Across the records below, how many lines include the string "green"? Respond with the number only.

Entries taken from a collection:
"""

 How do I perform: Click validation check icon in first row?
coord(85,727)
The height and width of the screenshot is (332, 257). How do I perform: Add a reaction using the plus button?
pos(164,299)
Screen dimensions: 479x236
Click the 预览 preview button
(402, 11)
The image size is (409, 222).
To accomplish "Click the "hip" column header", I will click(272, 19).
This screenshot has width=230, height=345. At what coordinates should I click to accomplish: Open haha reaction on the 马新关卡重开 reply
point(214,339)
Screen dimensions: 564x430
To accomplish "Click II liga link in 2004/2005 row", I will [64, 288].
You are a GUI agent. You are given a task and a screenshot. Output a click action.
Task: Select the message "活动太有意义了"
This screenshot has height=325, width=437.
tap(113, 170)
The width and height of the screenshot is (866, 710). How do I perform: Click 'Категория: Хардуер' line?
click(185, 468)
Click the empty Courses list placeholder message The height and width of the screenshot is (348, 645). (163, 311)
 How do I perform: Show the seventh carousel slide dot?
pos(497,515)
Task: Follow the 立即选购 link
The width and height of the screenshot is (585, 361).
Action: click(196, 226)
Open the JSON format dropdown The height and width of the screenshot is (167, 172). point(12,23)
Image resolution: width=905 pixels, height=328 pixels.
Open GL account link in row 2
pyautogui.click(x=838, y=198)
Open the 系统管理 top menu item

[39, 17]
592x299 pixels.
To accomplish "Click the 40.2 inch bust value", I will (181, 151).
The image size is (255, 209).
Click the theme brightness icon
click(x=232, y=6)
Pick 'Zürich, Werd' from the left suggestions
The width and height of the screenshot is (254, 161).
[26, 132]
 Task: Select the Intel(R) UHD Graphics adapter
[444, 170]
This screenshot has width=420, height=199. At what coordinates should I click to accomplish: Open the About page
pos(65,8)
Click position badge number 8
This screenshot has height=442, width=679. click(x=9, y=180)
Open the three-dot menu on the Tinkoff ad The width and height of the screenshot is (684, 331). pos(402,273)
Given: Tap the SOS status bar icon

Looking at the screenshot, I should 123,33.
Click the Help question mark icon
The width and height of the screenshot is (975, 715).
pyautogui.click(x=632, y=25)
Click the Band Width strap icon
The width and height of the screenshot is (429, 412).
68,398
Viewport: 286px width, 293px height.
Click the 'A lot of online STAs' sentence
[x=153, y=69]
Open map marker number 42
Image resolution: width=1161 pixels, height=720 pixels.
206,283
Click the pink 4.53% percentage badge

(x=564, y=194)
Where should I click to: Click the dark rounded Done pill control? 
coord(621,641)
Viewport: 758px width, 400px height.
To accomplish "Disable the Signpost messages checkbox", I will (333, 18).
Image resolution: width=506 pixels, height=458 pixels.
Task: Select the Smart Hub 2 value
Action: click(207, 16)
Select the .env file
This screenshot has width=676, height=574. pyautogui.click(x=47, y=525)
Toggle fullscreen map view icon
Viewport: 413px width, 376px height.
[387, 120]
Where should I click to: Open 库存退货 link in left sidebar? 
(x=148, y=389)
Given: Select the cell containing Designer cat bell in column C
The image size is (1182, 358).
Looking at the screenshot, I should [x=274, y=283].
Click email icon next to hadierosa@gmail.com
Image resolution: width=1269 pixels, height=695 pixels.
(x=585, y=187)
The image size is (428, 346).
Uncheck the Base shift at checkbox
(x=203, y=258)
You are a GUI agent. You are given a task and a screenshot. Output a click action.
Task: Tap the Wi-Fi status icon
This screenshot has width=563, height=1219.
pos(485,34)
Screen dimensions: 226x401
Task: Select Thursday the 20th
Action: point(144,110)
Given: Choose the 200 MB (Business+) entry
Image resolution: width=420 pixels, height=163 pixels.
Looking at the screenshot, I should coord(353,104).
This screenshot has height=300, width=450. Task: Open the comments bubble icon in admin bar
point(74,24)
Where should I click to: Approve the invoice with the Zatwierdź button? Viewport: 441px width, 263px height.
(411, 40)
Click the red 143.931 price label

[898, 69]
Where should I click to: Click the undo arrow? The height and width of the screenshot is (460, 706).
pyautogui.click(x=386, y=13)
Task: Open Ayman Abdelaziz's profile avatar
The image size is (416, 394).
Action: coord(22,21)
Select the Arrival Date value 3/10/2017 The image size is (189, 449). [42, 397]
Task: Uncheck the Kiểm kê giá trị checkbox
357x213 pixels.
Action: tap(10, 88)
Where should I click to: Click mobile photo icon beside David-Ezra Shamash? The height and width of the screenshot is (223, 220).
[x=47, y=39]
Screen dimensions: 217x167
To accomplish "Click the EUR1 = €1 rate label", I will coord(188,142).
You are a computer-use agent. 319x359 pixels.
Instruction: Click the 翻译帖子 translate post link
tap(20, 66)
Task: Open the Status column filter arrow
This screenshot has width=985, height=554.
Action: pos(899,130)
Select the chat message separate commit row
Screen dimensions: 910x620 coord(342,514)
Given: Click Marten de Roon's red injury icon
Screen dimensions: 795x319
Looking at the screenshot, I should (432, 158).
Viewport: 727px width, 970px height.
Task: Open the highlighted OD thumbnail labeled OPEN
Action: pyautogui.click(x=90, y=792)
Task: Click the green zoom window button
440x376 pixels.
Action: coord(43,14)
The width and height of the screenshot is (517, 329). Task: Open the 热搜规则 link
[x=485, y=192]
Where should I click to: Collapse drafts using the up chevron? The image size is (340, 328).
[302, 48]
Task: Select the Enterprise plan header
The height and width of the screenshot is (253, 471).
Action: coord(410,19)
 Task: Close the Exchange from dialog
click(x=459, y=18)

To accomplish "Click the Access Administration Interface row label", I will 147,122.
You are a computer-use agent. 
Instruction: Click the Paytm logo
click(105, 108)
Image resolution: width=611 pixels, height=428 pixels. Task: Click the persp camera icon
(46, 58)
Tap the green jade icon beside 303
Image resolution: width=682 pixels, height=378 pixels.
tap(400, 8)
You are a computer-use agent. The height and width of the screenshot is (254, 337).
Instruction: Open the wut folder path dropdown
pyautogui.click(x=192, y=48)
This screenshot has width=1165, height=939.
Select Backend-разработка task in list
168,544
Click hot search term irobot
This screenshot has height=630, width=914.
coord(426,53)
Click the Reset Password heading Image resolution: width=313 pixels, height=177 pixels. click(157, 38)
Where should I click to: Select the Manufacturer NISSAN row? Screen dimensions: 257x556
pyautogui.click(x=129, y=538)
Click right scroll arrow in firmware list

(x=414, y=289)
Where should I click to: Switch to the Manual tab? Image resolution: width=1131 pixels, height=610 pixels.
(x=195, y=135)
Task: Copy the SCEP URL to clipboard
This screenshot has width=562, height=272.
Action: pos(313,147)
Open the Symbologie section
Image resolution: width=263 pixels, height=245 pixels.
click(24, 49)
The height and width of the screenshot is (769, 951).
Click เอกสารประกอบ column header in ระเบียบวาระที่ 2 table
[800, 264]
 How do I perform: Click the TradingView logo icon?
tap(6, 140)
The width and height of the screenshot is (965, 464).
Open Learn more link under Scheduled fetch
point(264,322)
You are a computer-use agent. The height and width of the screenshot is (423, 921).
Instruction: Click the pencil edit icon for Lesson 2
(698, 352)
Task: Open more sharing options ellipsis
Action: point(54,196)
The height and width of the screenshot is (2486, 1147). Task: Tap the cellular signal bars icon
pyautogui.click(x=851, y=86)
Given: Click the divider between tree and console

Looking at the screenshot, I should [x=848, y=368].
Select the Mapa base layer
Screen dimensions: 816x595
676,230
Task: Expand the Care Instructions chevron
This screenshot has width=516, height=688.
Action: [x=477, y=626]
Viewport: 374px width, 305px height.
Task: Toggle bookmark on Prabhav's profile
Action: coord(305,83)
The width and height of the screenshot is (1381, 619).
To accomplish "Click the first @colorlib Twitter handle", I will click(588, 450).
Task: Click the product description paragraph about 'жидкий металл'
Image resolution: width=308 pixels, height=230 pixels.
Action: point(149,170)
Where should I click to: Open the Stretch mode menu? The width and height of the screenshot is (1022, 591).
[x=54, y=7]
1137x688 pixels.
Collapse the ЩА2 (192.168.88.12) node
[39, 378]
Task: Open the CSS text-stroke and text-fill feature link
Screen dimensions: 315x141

"""

Exercise response
2